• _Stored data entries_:
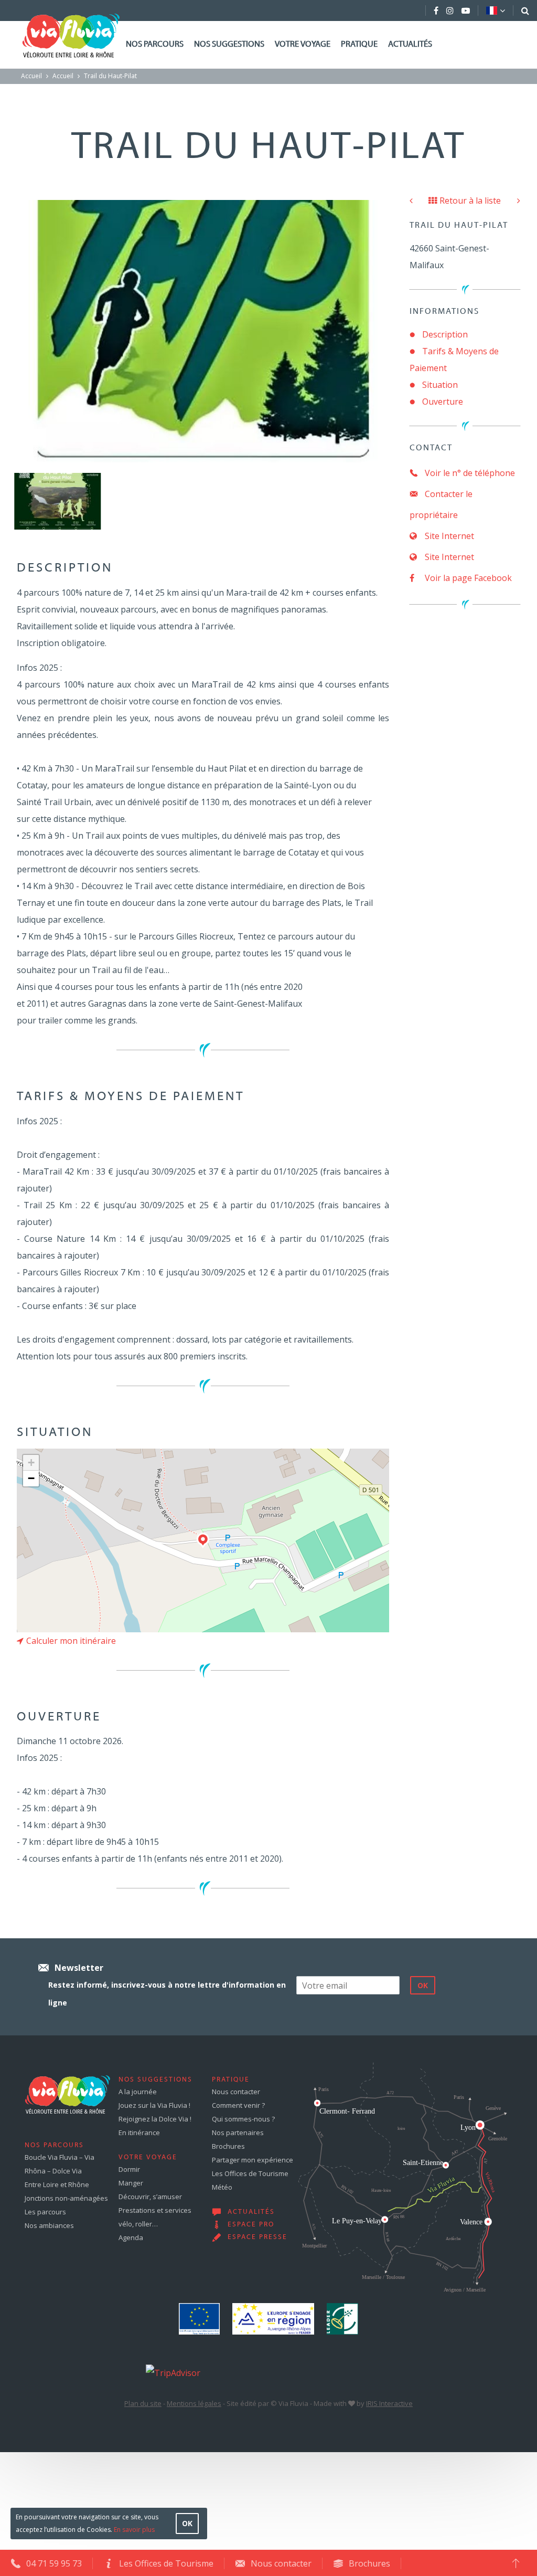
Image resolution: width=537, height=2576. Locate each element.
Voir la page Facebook (467, 578)
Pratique (359, 44)
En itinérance (139, 2132)
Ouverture (442, 401)
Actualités (410, 44)
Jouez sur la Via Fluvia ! (154, 2105)
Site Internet (448, 536)
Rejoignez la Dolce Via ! (155, 2119)
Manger (131, 2183)
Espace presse (257, 2237)
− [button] (31, 1478)
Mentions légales (194, 2403)
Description (445, 334)
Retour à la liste (470, 200)
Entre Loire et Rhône (57, 2184)
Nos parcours (155, 44)
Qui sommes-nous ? (243, 2119)
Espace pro (251, 2225)
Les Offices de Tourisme (250, 2173)
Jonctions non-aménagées (66, 2198)
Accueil (31, 75)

• _What to work on_:
Omit every picture, then write out the entries above exactly.

• _Exercise result_:
Image resolution: width=537, height=2576. Locate each element.
Voir la page Facebook (467, 578)
Pratique (359, 44)
En itinérance (139, 2132)
Ouverture (442, 401)
Actualités (410, 44)
Jouez sur la Via Fluvia ! (154, 2105)
Site Internet (448, 536)
Rejoignez la Dolce Via ! (155, 2119)
Manger (131, 2183)
Espace presse (257, 2237)
− [button] (31, 1478)
Mentions légales (194, 2403)
Description (445, 334)
Retour à la liste (470, 200)
Entre Loire et Rhône (57, 2184)
Nos parcours (155, 44)
Qui sommes-nous ? (243, 2119)
Espace pro (251, 2225)
Les Offices de Tourisme (250, 2173)
Jonctions non-aménagées (66, 2198)
Accueil (31, 75)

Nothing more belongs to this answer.